[AU LECTEUR]
On trouvera réunis dans le présent volume les principaux discours prononcés en Sorbonne, le 3 Avril 1909, à la «Fête de l'Intellectualité Brésilienne». Rappelons que la séance eut lieu dans l'amphithéâtre Richelieu, sous la haute présidence d'Anatole France, de l'Académie Française, et qu'elle fut organisée par la Société des Études Portugaises de Paris, avec le concours de la Mission Brésilienne de Propagande.
La causerie de M. le Docteur Richet ayant été improvisée, nous n'avons pu la reproduire ici. L'allocution prononcée par S. Ex. M. Gabriel de Piza, ministre du Brésil à Paris, et celle de M. Xavier de Carvalho, promoteur de cette soirée commémorative, n'ont pas non plus trouvé place dans ce recueil parce que, par leur nature, elles s'écartaient toutes deux de l'objet principal de cette fête consacrée tout entière à Machado de Assis.
Nous avons préféré donner en appendice quelques extraits de discours et d'articles parus au Brésil après la mort de l'illustre président de l'Académie Brésilienne. De cette façon, l'œuvre assez complète que nous présentons au public peut être considérée comme un véritable hommage rendu par la pensée française en même temps que par la pensée brésilienne au grand écrivain disparu.
L'Éditeur.
[LE GÉNIE LATIN]
En cette fête de l'«Intellectualité brésilienne» que j'ai le très grand honneur de présider, notre savant compatriote, le docteur Richet, dont tout le monde connaît la droiture et la générosité, va nous dire les sympathies qui unissent le Brésil à la France; M. de Oliveira Lima, ministre du Brésil à Bruxelles, membre de l'Académie brésilienne, nous entretiendra, avec un art bien des fois applaudi, de son illustre compatriote, Machado de Assis, que le Brésil salue comme une des gloires les plus hautes.

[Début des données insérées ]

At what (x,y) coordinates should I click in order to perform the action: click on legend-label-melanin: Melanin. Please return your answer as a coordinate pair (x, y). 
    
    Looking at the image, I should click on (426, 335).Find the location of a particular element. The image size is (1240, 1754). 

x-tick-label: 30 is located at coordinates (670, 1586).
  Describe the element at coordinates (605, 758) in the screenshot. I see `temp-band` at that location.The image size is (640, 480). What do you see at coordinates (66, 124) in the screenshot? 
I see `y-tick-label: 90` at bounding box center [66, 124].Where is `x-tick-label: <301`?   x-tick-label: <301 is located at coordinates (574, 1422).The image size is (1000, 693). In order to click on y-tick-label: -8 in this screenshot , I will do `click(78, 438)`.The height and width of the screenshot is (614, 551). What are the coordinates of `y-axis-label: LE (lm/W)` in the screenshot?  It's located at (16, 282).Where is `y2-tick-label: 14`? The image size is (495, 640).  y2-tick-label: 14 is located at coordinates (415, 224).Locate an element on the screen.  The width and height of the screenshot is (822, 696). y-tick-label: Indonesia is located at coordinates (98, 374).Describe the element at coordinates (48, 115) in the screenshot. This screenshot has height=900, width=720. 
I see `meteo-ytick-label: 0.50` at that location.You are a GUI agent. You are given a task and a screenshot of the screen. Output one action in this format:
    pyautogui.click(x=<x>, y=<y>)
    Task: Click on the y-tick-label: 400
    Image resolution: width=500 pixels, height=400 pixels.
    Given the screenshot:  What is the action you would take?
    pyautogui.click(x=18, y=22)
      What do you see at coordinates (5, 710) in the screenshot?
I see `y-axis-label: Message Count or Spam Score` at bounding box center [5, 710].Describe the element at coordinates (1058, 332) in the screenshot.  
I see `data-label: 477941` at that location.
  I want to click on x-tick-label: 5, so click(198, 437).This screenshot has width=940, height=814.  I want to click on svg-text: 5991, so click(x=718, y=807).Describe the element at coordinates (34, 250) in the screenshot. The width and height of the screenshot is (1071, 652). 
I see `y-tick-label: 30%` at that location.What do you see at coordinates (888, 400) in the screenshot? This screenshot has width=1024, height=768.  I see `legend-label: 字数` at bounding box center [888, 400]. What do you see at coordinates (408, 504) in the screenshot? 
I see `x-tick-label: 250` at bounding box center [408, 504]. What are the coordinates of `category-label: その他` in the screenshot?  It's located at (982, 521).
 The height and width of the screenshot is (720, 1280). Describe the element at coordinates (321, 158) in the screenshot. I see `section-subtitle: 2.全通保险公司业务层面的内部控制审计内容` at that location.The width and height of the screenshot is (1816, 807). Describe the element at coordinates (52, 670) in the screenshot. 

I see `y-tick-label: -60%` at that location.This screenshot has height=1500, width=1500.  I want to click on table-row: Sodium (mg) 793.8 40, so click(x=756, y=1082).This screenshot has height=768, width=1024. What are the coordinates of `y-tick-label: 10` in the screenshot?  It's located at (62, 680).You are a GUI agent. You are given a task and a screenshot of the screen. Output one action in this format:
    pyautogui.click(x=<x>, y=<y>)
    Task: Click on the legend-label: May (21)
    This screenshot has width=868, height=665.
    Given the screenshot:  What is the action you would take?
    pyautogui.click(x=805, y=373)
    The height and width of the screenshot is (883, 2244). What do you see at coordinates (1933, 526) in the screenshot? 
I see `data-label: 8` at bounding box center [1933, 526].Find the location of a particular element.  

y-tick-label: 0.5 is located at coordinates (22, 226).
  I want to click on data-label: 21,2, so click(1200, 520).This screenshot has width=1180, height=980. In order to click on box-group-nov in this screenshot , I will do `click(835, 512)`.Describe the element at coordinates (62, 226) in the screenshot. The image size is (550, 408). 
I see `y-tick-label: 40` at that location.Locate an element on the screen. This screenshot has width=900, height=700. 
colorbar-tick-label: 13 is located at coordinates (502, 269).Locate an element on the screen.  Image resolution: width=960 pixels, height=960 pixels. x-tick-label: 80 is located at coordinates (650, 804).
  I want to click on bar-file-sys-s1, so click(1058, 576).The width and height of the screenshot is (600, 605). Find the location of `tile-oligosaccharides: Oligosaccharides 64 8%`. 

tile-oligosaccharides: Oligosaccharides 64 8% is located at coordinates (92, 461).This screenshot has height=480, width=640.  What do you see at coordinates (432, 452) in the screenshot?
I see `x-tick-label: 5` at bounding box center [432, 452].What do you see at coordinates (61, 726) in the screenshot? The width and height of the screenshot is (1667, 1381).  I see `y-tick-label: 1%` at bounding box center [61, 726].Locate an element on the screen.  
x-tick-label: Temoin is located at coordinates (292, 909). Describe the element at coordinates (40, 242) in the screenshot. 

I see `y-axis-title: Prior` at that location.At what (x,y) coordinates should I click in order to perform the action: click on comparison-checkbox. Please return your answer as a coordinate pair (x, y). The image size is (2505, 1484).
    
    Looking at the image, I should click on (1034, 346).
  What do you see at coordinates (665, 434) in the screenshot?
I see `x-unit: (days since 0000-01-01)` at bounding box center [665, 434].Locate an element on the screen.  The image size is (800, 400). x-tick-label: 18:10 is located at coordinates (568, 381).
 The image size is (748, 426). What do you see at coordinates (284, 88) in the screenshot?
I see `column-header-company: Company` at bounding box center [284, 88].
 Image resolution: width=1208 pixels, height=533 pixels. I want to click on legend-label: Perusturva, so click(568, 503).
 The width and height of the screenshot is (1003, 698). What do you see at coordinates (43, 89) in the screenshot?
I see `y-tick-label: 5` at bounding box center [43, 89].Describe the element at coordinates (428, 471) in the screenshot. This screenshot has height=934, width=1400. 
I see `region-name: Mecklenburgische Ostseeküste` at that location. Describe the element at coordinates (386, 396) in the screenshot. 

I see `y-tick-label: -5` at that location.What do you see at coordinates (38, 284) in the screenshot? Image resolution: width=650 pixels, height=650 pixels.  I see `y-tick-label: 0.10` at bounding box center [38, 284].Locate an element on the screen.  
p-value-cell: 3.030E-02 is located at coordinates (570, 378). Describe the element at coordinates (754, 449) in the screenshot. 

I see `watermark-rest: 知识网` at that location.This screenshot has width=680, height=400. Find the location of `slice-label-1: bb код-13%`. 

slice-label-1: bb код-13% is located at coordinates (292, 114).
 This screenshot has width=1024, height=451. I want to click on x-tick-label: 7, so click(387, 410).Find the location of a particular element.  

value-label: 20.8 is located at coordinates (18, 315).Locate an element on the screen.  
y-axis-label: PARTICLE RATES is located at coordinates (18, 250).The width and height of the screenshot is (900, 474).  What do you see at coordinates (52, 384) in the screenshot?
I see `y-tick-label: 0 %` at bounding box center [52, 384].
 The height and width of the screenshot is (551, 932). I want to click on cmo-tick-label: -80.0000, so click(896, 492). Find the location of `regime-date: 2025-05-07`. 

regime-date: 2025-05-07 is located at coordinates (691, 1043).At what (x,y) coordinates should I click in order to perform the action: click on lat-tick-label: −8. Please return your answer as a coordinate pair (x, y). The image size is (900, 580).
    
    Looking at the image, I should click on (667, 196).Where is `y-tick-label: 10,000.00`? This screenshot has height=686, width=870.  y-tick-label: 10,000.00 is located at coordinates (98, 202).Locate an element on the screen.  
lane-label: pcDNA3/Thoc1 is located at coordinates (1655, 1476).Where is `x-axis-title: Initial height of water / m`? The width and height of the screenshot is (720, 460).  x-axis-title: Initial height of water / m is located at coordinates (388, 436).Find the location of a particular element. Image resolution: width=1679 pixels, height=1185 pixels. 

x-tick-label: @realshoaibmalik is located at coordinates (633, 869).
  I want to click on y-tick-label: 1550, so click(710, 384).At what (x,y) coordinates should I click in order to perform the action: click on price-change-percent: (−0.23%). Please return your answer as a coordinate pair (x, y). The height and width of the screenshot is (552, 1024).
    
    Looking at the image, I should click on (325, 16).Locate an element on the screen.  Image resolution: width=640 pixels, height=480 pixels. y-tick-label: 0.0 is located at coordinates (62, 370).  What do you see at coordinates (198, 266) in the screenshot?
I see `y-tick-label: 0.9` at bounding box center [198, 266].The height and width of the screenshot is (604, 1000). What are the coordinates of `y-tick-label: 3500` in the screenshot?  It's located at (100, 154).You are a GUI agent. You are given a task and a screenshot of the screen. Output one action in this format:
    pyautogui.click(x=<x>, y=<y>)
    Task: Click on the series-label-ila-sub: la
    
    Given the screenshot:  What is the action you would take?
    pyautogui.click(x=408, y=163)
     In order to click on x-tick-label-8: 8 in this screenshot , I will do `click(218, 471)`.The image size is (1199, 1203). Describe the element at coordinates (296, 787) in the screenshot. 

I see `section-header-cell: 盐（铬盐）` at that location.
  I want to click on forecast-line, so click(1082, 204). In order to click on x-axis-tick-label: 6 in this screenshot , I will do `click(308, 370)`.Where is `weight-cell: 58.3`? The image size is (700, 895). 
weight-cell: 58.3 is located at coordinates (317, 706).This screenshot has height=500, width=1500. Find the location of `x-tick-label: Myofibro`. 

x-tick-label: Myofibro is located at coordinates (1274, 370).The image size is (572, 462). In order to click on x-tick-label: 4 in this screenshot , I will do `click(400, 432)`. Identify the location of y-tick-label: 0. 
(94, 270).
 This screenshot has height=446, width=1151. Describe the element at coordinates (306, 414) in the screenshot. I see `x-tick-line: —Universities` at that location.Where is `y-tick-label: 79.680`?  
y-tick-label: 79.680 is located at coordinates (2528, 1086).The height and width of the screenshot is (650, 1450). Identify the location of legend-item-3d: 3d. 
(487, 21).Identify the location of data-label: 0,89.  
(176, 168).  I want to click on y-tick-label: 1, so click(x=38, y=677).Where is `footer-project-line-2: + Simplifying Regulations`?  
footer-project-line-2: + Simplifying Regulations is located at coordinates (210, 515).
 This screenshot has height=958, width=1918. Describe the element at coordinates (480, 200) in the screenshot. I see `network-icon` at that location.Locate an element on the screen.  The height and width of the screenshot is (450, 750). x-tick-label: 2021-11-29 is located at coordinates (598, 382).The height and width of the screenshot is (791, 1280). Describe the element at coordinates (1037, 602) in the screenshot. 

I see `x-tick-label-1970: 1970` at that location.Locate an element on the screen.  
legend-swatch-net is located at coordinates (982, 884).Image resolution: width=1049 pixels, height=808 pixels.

Pour moi, Messieurs, je ne crois pas que ce soit trop étendre le sens de cette fête littéraire, que d'y voir la célébration du génie latin dans les deux mondes.
Le génie latin, peut-on le célébrer assez? C'est par lui qu'à Rome fut délibéré le sort de l'univers et conçue la forme dans laquelle les peuples sont encore contenus. Notre science est fondée sur la science grecque que Rome nous a transmise. L'humanité doit au génie latin la naissance et la renaissance de la civilisation. Son sommeil de dix siècles fut la mort du monde.